After some of the accurate, but difficult to internalize cliches such as "you shouldn't compare yourself to anybody but yourself", "do what makes you happy, not what looks the best", my dad dropped some truly impactful advice, the kind of advice you get from a self-help book that starts with a case study on an individual who followed it so you know the claim is substantiated in some way. He listed off his college friends, all in their 50s now, all super successful in their own ways, and how they got there.

The best engineer he knew is now a "spiritual consultant" who writes abstract blog posts and barely uses technology. Another friend of his worked on electronics for 15 years before deciding to go to business school in his late 30s, and is now a consultant in a field that has absolutely nothing to do with his education or work experience. In fact, most of his friends, even the ones that seemed 100% set on further pursuing what they studied, bounced around from career to career well into adulthood, and they were happier because of it, thoroughly exploring each pasture to ensure that, when they settled on a side, the grass wasn't greener on the other.
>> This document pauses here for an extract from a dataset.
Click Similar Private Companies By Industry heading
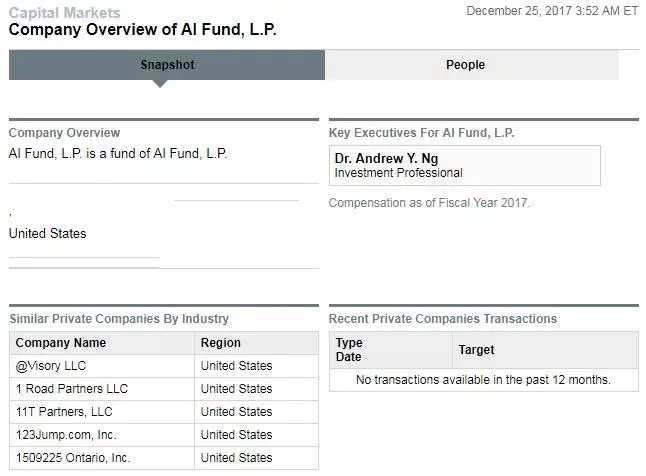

It's ridiculous to get hung up on finding your life passion in the first quarter of your life and force yourself to commit to it for the other three. You have no idea how you're going to evolve or how the people you're comparing yourself to are going to evolve. You can loosely model the trajectory of your life with some dumb college-life regression that takes in GPA, gregariousness, and internship prestige, but humans are infinitely more complex than that. Four years is nothing in the grand scheme of life and despite all my best efforts and over-planning, forty year old Karthik might want to throw away 20 years of programming experience to teach senior citizens diaphragmatic breathing and there's nothing I can do to stop him, so there's no point in stressing about where I'll fall in my misguided success graph this far in advance.

My dad didn't tell me to switch majors or put my blinders on and force myself to enjoy the job I had lined up, but to calm down and treat each phase of life as a necessary learning experience that'd get me closer to that greenest field, almost certainly unknown to me now despite my endless pre-emptive planning, and when I got there, after exploring all the various edges of life, I'd be confident in my contentedness.